Eventually, a paper was delivered. One paper. Then delivery stopped. I left another message on the vice president’s voicemail.
And then the bill came, charging me for papers from the day after my first call ― eight papers before delivery actually began ― along with an offer to switch me to the “Easy-Pay” system. Just enter my credit-card information and be automatically debited. Um, I don’t think so.
Few potential subscribers are as motivated to get the paper as a former employee like me; most anyone else would have said, “Forget it.” If American newspapers are losing readers, it may be, at least in part, not Internet competition, but because people who want to get the paper can’t break through the communications barriers that protect an ostensible communications company from having to communicate with its customers.
And to think that in Korea they have the opposite problem ― hard-sell sales reps coming to the door, browbeating housewives, leaving unwanted papers and then demanding payment.

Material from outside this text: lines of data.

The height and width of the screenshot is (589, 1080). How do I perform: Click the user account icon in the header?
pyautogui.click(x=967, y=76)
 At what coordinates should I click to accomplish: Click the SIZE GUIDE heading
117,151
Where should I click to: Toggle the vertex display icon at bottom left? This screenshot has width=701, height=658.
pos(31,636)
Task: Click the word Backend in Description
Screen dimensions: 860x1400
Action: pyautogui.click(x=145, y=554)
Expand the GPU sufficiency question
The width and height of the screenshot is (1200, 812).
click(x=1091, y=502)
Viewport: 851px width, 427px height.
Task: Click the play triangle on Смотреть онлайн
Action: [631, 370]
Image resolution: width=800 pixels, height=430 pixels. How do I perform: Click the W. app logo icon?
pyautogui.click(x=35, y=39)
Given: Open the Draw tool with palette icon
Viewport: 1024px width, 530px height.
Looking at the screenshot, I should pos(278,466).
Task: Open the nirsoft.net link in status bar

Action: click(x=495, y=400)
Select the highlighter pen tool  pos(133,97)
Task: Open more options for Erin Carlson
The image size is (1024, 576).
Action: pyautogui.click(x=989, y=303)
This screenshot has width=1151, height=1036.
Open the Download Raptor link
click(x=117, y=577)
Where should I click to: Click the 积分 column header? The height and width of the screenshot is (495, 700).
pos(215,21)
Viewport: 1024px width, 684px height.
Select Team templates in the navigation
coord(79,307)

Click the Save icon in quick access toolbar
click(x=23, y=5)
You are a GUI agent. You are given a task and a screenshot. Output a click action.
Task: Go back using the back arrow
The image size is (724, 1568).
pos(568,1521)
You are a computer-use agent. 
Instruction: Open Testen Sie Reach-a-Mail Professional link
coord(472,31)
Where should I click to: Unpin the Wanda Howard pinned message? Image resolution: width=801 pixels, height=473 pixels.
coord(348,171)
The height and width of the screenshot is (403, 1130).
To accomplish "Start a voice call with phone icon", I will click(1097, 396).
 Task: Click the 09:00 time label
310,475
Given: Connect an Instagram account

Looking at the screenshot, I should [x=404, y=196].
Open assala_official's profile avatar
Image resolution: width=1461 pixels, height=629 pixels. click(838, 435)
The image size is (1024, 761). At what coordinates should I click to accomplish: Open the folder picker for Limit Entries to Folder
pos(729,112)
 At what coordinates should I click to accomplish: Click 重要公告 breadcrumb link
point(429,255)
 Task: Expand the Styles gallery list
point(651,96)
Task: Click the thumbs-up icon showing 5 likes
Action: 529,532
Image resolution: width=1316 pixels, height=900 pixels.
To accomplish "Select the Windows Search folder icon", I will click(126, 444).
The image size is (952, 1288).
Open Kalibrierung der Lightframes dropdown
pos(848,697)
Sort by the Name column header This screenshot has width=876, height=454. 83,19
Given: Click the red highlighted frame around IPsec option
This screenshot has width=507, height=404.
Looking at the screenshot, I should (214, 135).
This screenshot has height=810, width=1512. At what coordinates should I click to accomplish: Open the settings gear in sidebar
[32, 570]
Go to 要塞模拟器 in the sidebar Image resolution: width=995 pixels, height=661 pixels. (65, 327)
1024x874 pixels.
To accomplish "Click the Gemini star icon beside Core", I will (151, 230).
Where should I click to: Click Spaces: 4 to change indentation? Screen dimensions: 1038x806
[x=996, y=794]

Once we lived in Moscow, back in Soviet days. You could never get anything done. If you wanted something, the first thing was to determine whether or not the product or service existed, then whether it was available to non-Russians or non-communists, then where the permit to get it was issued, then the hours the permit office was open, then where to go to pick it up and the hours of availability.
It seemed a nightmare, until a colleague moved from bureaucratic Moscow to anarchic Cairo and found himself homesick for red tape. “At least in Moscow there was a system,” he said.
America has fabulous systems dreamed up in the name of efficiency by the brightest minds in the most prestigious business schools. But efficiency is faltering. America is becoming the most advanced Third World country, and technology is greasing the skids.
Watch out, Korea!

*The writer is a former editor of the JoongAng Daily.